3rd Jan '97
Day 16: Fellow Countrymen

GreymouthTasman Bay

We were woken up by a gentle sound of the rain and singing of some birds just outside our window. The rain stopped, while we were having breakfast. However while riding north we got some more rain later. We didn't take the same route north, that we'd come south, and again chose wrong. Flat straight and windy. I should have read the topography of the map more carefully.

From Reefton we turned to Buller Gorge. This was the same road we rode south, but it didn't matter. This was a kind of road, one could ride hundred times. We stopped to see the longest swing bridge in NZ. The storm had shaken the bridge so badly, that two of it's suspension ropes were loose, and you couldn't cross it. There were also booms, and signs preventing it in addition to one's common sense. Elina went a bit further downstream for taking a photo. She shouted something to me, naturally, in Finnish, and then we heard someone, from the road direction to comment: "Ah, fellow countrymen." We met a Finnish couple, who were going to drive around the NZ in only two weeks with a rented small Toyota. They had almost five days less time than us, and we didn't see everything we wanted, and still were in a hurry. Poor them. I wished them luck.

While we were chatting in Finnish, one arab-looking weird guy appeared from nowhere, and asked whether we were Finnish.
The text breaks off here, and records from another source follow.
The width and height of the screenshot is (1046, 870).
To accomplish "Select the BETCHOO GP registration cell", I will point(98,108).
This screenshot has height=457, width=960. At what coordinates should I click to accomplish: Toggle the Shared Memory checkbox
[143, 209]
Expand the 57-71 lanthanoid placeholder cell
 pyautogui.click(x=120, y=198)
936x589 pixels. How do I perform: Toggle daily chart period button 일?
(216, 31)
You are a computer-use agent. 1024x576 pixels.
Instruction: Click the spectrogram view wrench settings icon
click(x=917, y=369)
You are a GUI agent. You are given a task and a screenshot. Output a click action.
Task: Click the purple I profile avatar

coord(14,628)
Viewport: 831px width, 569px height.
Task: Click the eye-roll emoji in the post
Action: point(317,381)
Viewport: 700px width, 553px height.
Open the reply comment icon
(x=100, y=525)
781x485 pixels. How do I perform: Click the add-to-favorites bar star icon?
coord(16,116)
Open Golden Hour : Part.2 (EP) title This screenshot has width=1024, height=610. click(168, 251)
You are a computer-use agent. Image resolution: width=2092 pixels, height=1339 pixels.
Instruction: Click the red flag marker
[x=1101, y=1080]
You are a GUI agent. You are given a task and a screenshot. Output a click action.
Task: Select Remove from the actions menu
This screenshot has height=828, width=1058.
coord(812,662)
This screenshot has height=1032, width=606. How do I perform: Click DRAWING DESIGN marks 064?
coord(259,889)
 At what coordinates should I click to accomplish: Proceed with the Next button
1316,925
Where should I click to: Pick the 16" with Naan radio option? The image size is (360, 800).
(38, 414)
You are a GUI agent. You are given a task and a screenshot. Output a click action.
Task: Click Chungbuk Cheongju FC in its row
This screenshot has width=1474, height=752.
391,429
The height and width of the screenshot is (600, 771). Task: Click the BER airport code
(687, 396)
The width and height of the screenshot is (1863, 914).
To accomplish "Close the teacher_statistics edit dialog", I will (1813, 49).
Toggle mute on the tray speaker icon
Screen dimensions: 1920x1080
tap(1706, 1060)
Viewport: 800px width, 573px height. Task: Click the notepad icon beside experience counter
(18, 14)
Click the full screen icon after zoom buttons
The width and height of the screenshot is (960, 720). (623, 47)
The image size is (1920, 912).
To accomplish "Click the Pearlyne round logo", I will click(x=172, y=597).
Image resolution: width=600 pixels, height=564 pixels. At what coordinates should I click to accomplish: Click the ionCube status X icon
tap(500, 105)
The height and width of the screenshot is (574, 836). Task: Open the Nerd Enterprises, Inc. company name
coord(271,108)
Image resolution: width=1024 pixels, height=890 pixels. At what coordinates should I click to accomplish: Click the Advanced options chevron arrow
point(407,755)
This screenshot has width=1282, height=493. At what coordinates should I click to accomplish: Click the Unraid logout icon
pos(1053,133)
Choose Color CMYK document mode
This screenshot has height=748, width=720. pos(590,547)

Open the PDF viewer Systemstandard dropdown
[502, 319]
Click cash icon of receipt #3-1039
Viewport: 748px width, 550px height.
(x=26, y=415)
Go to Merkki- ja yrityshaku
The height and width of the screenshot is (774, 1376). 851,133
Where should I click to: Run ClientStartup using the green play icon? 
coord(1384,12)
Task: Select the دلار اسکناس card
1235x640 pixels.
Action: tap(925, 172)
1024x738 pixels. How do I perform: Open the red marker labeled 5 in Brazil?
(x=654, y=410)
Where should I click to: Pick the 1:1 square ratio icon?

When I asked, how did he guess, he told he had been working three years in a volunteer-based working camp in Israel, that was led by a Finnishman. He recognised Finnish language, when he heard it spoken, but couldn't say anything else than "good morning" in Finnish himself. Confused we continued our ride towards Mapua Leisure Motor Park. We chose it, since it was only about 150 kilometers from Picton, and also since it was "clothing optional" and sounded interesting.

On our way north, we crossed the Hope Saddle, very sharp ridge with serpentine roads up and down. When we came there, I remembered, someone in Nzbikers mailing list had warned me about some Saddle, that is slippery, when wet. Then we saw some warning signs of slippery road, and of course it was raining. Whe I worried that, we rode past the lookout place of the saddle top, but anyway, it was so rainy, that we wouldn't have seen anything. After a while we found one small gravel road following the ridge on our left. I wondered, if it was another lookout, so we turned there, and rode it some hundreds of meters. It looked very Finnish with crisscrossing small gravel roads in a forest. Then we came back to the main road. I wished I would've had the whole day to explore this area.

When we came to the Mapua Leisure Park, it was our first, and definitely the last motor camp. As Finns we were used to nudity, so the fact, that Mapua was clothing optional didn't bother us. But the owners had made this CO-paradise (as described in their leaflet) to a big business. So there were 1400 people, and only maybe seven of them nude on the beach. There were some giggling teenagers on the beach watching the few nudes, and the nature of the motor park came out in a form of barbequing noisy people with their noisy children. We had a Chalet, an A-shaped cabin, with our own kitchen facilities. Elina also swam in the sea, but I didn't, since I didn't want to treat my sunburnt shoulders with a salty water.